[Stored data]
####################
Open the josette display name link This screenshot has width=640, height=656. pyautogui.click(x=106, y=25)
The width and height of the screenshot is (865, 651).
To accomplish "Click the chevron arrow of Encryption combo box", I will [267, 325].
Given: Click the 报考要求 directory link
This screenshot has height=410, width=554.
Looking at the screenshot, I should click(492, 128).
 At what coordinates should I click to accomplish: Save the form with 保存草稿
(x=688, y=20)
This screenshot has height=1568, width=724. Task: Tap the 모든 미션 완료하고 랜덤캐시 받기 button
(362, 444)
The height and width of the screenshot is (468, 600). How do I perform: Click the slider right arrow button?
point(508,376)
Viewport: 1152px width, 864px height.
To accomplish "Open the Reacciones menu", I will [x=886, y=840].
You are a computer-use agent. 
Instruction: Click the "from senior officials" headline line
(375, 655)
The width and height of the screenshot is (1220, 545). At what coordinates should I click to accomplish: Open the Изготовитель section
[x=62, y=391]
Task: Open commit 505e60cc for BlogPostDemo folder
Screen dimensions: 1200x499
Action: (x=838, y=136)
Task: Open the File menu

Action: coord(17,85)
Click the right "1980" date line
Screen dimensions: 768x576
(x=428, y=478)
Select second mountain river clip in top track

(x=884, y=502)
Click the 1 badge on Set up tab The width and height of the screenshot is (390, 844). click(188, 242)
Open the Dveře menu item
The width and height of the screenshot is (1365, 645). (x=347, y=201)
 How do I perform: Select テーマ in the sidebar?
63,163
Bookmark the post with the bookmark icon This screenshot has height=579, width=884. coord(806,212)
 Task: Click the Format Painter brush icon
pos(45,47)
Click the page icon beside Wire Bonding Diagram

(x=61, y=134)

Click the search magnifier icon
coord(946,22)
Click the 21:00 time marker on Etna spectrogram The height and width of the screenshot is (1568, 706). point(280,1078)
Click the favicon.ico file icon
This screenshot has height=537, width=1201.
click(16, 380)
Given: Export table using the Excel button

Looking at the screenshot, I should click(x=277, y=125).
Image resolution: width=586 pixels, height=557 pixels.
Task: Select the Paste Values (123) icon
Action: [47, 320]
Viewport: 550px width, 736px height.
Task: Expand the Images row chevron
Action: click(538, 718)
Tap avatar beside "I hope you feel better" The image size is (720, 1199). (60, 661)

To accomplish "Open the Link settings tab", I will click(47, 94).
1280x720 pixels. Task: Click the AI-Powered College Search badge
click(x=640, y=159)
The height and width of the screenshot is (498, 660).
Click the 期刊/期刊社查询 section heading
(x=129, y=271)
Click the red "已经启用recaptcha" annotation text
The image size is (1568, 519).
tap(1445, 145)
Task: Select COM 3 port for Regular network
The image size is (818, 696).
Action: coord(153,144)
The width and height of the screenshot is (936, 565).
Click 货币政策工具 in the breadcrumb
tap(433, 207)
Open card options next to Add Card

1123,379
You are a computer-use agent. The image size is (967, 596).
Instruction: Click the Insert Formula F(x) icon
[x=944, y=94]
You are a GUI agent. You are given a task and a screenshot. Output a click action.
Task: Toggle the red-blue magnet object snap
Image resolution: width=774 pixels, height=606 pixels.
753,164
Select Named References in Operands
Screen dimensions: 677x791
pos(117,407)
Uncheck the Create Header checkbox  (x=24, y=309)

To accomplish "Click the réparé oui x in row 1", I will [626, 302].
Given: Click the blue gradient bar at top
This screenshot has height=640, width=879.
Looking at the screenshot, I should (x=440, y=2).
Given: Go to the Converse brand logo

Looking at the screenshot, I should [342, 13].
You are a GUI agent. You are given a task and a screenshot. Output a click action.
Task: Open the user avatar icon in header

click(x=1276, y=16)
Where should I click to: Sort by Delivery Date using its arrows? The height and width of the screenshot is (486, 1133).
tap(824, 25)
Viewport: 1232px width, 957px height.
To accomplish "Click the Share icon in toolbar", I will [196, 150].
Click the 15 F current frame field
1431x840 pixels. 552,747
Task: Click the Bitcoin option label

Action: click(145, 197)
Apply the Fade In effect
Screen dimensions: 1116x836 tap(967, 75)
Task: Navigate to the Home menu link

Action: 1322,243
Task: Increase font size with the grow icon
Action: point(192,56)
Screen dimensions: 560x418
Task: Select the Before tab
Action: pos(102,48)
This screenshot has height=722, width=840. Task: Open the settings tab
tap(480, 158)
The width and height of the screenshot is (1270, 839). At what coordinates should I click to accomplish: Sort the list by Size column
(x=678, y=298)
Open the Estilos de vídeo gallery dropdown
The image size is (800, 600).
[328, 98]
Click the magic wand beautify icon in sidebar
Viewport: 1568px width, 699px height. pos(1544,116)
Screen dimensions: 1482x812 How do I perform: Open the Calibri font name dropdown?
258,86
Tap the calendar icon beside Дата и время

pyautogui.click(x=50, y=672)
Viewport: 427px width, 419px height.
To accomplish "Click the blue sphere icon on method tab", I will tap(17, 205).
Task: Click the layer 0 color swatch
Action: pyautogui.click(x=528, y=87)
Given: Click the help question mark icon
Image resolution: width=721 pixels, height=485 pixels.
####################
→ Work to be completed
Copy out every entry exactly.

→ Written solution
Open the josette display name link This screenshot has width=640, height=656. pyautogui.click(x=106, y=25)
The width and height of the screenshot is (865, 651).
To accomplish "Click the chevron arrow of Encryption combo box", I will [267, 325].
Given: Click the 报考要求 directory link
This screenshot has height=410, width=554.
Looking at the screenshot, I should click(492, 128).
 At what coordinates should I click to accomplish: Save the form with 保存草稿
(x=688, y=20)
This screenshot has height=1568, width=724. Task: Tap the 모든 미션 완료하고 랜덤캐시 받기 button
(362, 444)
The height and width of the screenshot is (468, 600). How do I perform: Click the slider right arrow button?
point(508,376)
Viewport: 1152px width, 864px height.
To accomplish "Open the Reacciones menu", I will [x=886, y=840].
You are a computer-use agent. 
Instruction: Click the "from senior officials" headline line
(375, 655)
The width and height of the screenshot is (1220, 545). At what coordinates should I click to accomplish: Open the Изготовитель section
[x=62, y=391]
Task: Open commit 505e60cc for BlogPostDemo folder
Screen dimensions: 1200x499
Action: (x=838, y=136)
Task: Open the File menu

Action: coord(17,85)
Click the right "1980" date line
Screen dimensions: 768x576
(x=428, y=478)
Select second mountain river clip in top track

(x=884, y=502)
Click the 1 badge on Set up tab The width and height of the screenshot is (390, 844). click(188, 242)
Open the Dveře menu item
The width and height of the screenshot is (1365, 645). (x=347, y=201)
 How do I perform: Select テーマ in the sidebar?
63,163
Bookmark the post with the bookmark icon This screenshot has height=579, width=884. coord(806,212)
 Task: Click the Format Painter brush icon
pos(45,47)
Click the page icon beside Wire Bonding Diagram

(x=61, y=134)

Click the search magnifier icon
coord(946,22)
Click the 21:00 time marker on Etna spectrogram The height and width of the screenshot is (1568, 706). point(280,1078)
Click the favicon.ico file icon
This screenshot has height=537, width=1201.
click(16, 380)
Given: Export table using the Excel button

Looking at the screenshot, I should click(x=277, y=125).
Image resolution: width=586 pixels, height=557 pixels.
Task: Select the Paste Values (123) icon
Action: [47, 320]
Viewport: 550px width, 736px height.
Task: Expand the Images row chevron
Action: click(538, 718)
Tap avatar beside "I hope you feel better" The image size is (720, 1199). (60, 661)

To accomplish "Open the Link settings tab", I will click(47, 94).
1280x720 pixels. Task: Click the AI-Powered College Search badge
click(x=640, y=159)
The height and width of the screenshot is (498, 660).
Click the 期刊/期刊社查询 section heading
(x=129, y=271)
Click the red "已经启用recaptcha" annotation text
The image size is (1568, 519).
tap(1445, 145)
Task: Select COM 3 port for Regular network
The image size is (818, 696).
Action: coord(153,144)
The width and height of the screenshot is (936, 565).
Click 货币政策工具 in the breadcrumb
tap(433, 207)
Open card options next to Add Card

1123,379
You are a computer-use agent. The image size is (967, 596).
Instruction: Click the Insert Formula F(x) icon
[x=944, y=94]
You are a GUI agent. You are given a task and a screenshot. Output a click action.
Task: Toggle the red-blue magnet object snap
Image resolution: width=774 pixels, height=606 pixels.
753,164
Select Named References in Operands
Screen dimensions: 677x791
pos(117,407)
Uncheck the Create Header checkbox  (x=24, y=309)

To accomplish "Click the réparé oui x in row 1", I will [626, 302].
Given: Click the blue gradient bar at top
This screenshot has height=640, width=879.
Looking at the screenshot, I should (x=440, y=2).
Given: Go to the Converse brand logo

Looking at the screenshot, I should [342, 13].
You are a GUI agent. You are given a task and a screenshot. Output a click action.
Task: Open the user avatar icon in header

click(x=1276, y=16)
Where should I click to: Sort by Delivery Date using its arrows? The height and width of the screenshot is (486, 1133).
tap(824, 25)
Viewport: 1232px width, 957px height.
To accomplish "Click the Share icon in toolbar", I will [196, 150].
Click the 15 F current frame field
1431x840 pixels. 552,747
Task: Click the Bitcoin option label

Action: click(145, 197)
Apply the Fade In effect
Screen dimensions: 1116x836 tap(967, 75)
Task: Navigate to the Home menu link

Action: 1322,243
Task: Increase font size with the grow icon
Action: point(192,56)
Screen dimensions: 560x418
Task: Select the Before tab
Action: pos(102,48)
This screenshot has height=722, width=840. Task: Open the settings tab
tap(480, 158)
The width and height of the screenshot is (1270, 839). At what coordinates should I click to accomplish: Sort the list by Size column
(x=678, y=298)
Open the Estilos de vídeo gallery dropdown
The image size is (800, 600).
[328, 98]
Click the magic wand beautify icon in sidebar
Viewport: 1568px width, 699px height. pos(1544,116)
Screen dimensions: 1482x812 How do I perform: Open the Calibri font name dropdown?
258,86
Tap the calendar icon beside Дата и время

pyautogui.click(x=50, y=672)
Viewport: 427px width, 419px height.
To accomplish "Click the blue sphere icon on method tab", I will tap(17, 205).
Task: Click the layer 0 color swatch
Action: pyautogui.click(x=528, y=87)
Given: Click the help question mark icon
Image resolution: width=721 pixels, height=485 pixels.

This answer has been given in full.